The Equity Issue
Some say that homework favors more advantaged students who have access to technology at home and, likely, an engaged parent to help them complete assignments.
Because of this inequality issue, last fall the French government proposed eliminating homework in elementary and junior high school, arguing that it puts poorer students at a disadvantage. Greg Green, principal of the flipped Clintondale High School in the Clintondale (Mich.) Community School District, agrees, and believes flipped learning provides all students a chance to succeed by doing school work under teacher supervision, and receiving immediate feedback. “It really levels the playing field for kids,” Green says. “Not all students have a support mechanism, when practicing and going through work. We want any student who’s going through the learning process to be with the expert, and understand things before they leave the facility.”
With at-home assignments that increasingly require technology and internet access, districts must consider options for students who may not have such tools at home. At Clinton- dale, students can use school computers to complete their homework assignments if they lack the resources or a good working environment at home, Green says.

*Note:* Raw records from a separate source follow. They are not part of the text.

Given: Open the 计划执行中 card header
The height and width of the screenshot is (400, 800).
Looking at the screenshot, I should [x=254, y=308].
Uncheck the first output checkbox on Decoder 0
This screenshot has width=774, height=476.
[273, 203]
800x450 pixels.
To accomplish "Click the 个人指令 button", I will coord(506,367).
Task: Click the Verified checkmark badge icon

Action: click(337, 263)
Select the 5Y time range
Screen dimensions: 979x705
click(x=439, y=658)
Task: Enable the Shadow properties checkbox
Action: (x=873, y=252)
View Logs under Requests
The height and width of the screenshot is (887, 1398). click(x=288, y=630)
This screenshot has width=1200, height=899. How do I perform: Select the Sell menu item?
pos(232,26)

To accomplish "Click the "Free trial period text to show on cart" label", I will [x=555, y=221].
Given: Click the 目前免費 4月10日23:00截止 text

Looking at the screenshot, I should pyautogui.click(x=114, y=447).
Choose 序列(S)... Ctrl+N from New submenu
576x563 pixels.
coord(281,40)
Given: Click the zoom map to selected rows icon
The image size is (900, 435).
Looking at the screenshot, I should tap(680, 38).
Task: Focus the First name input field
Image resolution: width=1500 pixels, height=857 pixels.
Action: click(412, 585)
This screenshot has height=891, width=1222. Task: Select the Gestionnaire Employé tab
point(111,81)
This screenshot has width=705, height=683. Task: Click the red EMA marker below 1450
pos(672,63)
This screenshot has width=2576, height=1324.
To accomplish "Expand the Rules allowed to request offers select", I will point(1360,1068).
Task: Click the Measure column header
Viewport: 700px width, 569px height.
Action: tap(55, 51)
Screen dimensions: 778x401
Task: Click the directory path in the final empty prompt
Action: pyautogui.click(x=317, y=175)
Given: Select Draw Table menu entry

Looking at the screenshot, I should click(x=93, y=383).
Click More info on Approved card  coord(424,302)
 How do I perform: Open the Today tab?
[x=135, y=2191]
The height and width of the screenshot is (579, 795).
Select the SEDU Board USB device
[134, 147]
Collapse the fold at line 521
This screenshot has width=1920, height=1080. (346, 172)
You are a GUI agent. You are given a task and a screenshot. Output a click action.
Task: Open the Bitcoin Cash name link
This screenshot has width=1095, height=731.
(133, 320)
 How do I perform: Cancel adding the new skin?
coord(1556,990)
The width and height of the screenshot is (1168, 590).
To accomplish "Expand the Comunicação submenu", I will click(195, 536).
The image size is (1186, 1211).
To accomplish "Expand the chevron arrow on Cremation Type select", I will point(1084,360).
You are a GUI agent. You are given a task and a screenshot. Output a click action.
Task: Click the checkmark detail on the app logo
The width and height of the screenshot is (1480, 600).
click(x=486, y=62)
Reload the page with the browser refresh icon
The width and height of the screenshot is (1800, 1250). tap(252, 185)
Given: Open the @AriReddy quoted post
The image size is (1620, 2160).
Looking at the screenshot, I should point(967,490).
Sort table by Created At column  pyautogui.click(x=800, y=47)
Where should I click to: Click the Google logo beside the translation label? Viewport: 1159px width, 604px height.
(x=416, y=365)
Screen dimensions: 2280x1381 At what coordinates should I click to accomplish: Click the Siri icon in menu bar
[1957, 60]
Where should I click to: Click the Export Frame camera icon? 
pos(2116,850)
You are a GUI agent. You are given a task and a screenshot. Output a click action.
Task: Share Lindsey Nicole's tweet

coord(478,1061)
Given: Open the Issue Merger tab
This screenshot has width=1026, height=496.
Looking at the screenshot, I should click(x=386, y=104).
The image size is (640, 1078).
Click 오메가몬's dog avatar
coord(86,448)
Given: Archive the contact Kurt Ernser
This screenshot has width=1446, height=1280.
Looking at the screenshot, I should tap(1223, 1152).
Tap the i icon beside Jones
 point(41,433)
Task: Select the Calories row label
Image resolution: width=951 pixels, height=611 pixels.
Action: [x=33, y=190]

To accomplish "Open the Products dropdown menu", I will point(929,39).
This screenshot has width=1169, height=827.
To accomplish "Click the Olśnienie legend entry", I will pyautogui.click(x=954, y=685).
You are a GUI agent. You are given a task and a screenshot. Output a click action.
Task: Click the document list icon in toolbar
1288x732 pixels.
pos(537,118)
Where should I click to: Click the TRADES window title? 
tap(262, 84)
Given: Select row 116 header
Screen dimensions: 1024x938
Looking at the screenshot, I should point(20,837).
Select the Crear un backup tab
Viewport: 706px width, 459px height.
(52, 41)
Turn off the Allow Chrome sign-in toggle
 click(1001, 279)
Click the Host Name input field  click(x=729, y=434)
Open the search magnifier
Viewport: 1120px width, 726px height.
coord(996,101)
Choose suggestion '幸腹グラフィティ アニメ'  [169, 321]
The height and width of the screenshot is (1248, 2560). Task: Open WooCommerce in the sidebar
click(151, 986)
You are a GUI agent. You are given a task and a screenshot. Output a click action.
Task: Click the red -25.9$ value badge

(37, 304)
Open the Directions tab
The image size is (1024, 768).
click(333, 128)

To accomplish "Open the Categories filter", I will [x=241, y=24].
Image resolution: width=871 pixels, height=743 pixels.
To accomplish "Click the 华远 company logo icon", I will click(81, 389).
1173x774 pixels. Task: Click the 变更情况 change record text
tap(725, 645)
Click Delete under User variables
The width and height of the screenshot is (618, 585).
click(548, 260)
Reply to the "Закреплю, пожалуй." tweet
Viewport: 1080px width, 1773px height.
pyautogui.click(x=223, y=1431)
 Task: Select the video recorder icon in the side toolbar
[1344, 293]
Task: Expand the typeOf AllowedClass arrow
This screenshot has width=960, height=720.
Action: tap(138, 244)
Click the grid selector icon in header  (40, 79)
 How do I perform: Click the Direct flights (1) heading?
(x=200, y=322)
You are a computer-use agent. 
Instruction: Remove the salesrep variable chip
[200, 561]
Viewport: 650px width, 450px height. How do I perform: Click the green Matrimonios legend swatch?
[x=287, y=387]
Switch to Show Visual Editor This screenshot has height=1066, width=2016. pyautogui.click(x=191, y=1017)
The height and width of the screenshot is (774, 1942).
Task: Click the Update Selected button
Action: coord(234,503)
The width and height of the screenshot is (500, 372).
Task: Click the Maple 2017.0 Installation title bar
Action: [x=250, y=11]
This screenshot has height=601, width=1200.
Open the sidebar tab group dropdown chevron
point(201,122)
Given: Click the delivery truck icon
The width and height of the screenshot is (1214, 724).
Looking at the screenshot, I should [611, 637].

At Florida Virtual School (FLVS), an online K12 public school, students have access to virtual learning labs in both classrooms and libraries as well, according to Michelle Licata, the 2012 FLVS teacher of the year award recipient. FLVS also implemented a Laptop for Learners program, Licata says, which loans laptops to students in need while they complete their courses.
Increasing access to smartphones, on which students can do research or watch videos, across socioeconomic classes in recent years is also helping bridge the gap. “There are still concerns around the digital divide. But if you look at reports, we’re seeing that trend on the decline,” says Greg Levin, senior vice president of school solutions for K12, Inc. “It’s definitely not erased, and there are socioeconomically disadvantaged families who maybe don’t have access, but with cell phones, you’re seeing that not be as much of an issue.”